See the following cases, which all follow Torres on this point: Wilson v. Brown, 496 So.2d 756 (Ala. 1986); First National Bank of Mobile v. Horner, 494 So.2d 419 (Ala. 1986); Newman v. First National Bank of Mobile, 497 So.2d 106 (Ala. 1986); Hughes v. Cloud, 504 So.2d 734 (Ala. 1987); Webb v. Reese, 505 So.2d 321 (Ala. 1987); Turner v. Landmark Chevrolet, Inc., 514 So.2d 1337 (Ala. 1987); Hinson v. Center Court Productions, 514 So.2d 1374 (Ala. 1987); Southern Life Health Ins. Co. v. Smith, 518 So.2d 77 (Ala. 1987); Syx v. Midfield Volkswagen, Inc., 518 So.2d 94 (Ala. 1987); Traylor v. Bell, 518 So.2d 719 (Ala. 1987); Pranzo v. ITEC, Inc., 521 So.2d 983 (Ala. 1988); Cherokee Farms, Inc. v. Fireman's Fund Ins. Co., 526 So.2d 871 (Ala. 1988); and Southern States Ford, Inc. v. Proctor, 541 So.2d 1081 (Ala. 1989).
On July 28, 1989, by a five-to-three vote of the Justices on this Court, the law of fraud changed. Hickox v. Stover, 551 So.2d 259 (Ala. 1989). Therefore, at the time Banks made the oral misrepresentation to Massey (February 5, 1990), it was for a jury to determine whether this oral misrepresentation constituted actionable fraud under the facts.
When the oral misrepresentations were made to the Parhams and Massey, the Alabama Legislature had enacted § 6-11-21, which capped most punitive damages awards at $250,000, and at that time this Code section had not been declared unconstitutional by this Court.

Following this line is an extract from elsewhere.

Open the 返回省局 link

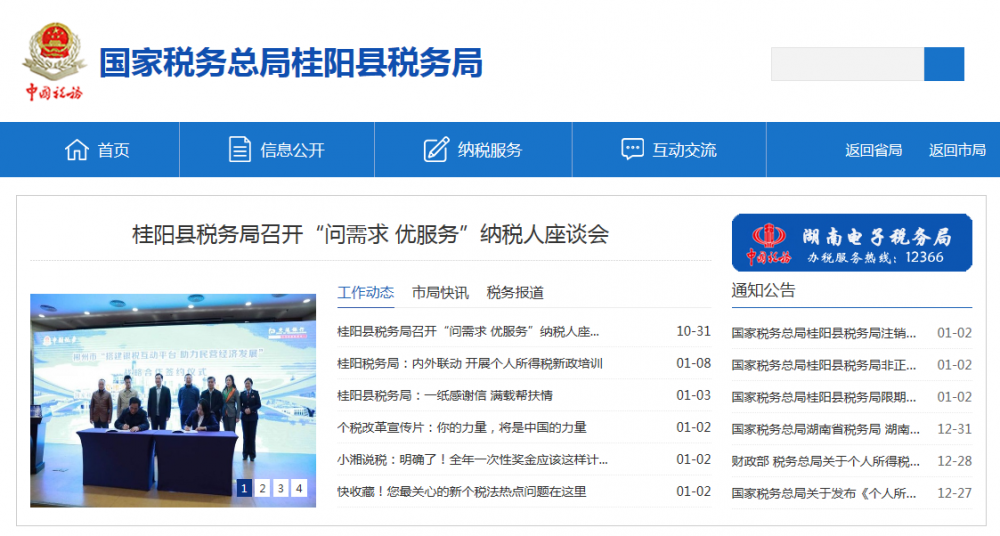[x=873, y=150]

There is nothing that would have constituted notice to Foremost that acts of C C's employee Banks, relating to Foremost's mobile home homeowner's insurance policies could subject Foremost to punitive damages awards of millions of dollars.
What was the disparity between the actual harm suffered by the plaintiffs and their punitive damages awards?

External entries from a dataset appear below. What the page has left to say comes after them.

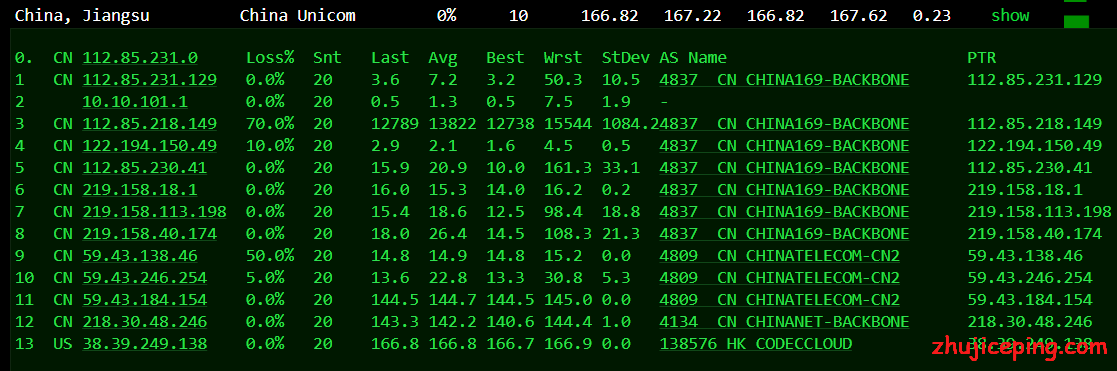Select the private address link 10.10.101.1

pyautogui.click(x=135, y=103)
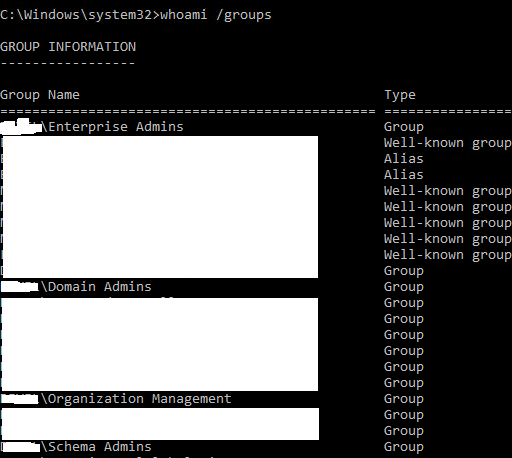
Task: Click the C:\Windows\system32 prompt path
Action: pyautogui.click(x=76, y=15)
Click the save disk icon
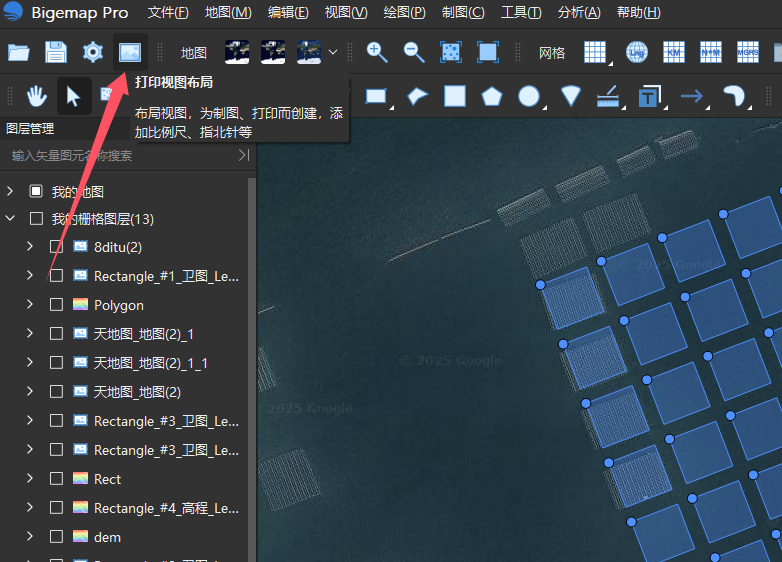The width and height of the screenshot is (782, 562). coord(56,52)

On the misrepresentation claim, the jury awarded the Parhams $3,500 in compensatory damages and $3,000,000 in punitive damages; this gives a punitive/compensatory ratio of 857 to 1. The trial court purported to reduce the Parhams' compensatory damages to $1,633.50 and their punitive damages to $750,000; that would have given a punitive/compensatory ratio of 459 to 1.
On the misrepresentation claim, the jury awarded Massey $3,000 in compensatory damages and $3,000,000 in punitive damages; this gives a punitive/compensatory ratio of 1,000 to 1. The trial court purported to reduce Massey's compensatory damages to $1,200.93 and her punitive damages to $750,000; that would have given a punitive/compensatory ratio of 624 to 1.

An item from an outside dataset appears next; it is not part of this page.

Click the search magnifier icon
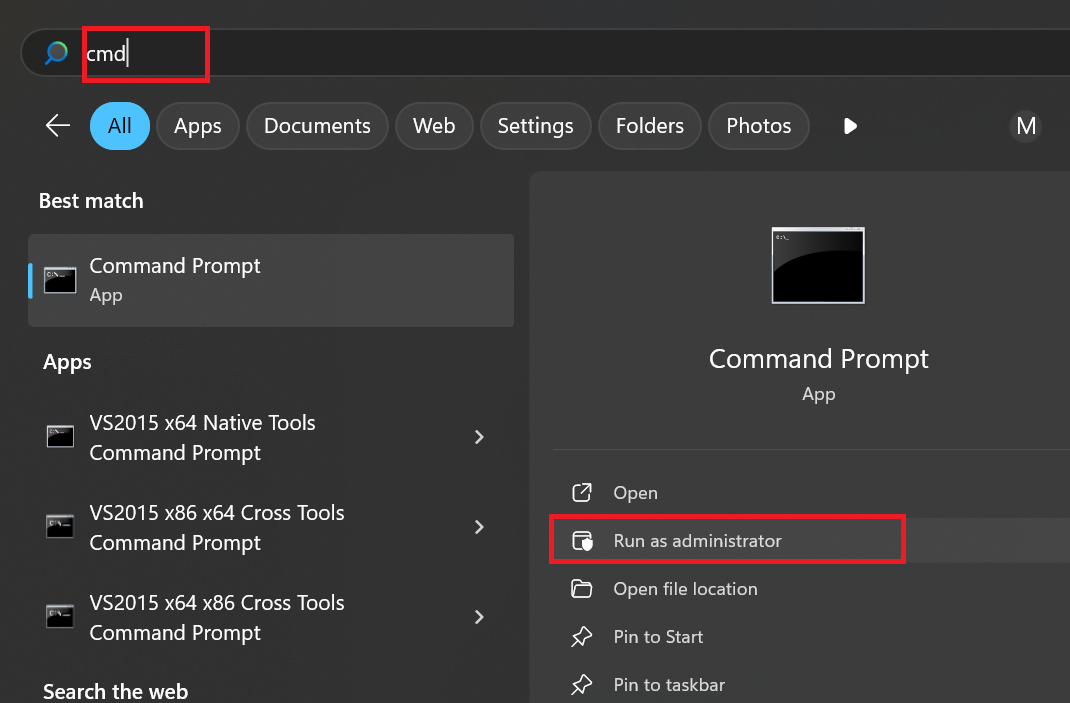Image resolution: width=1070 pixels, height=703 pixels. (x=56, y=53)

There was no evidence that the Parhams sustained any compensable loss other than an economic loss of $1,633.50. There was no evidence that Massey sustained any compensable loss other than an economic loss of $1,200.93.
Alabama provides a fine of not more than $1,000 for making a fraudulent statement or representation regarding an application for insurance. See Ala. Code 1975, §§ 27-12-23 and 27-1-12.
The jury's punitive damages award to the Parhams and its punitive damages award to Massey, when compared to the maximum fine that could be imposed, both give a ratio of 3,000 to 1. After the trial court's purported reduction, the ratio would have been 750 to 1 for each award.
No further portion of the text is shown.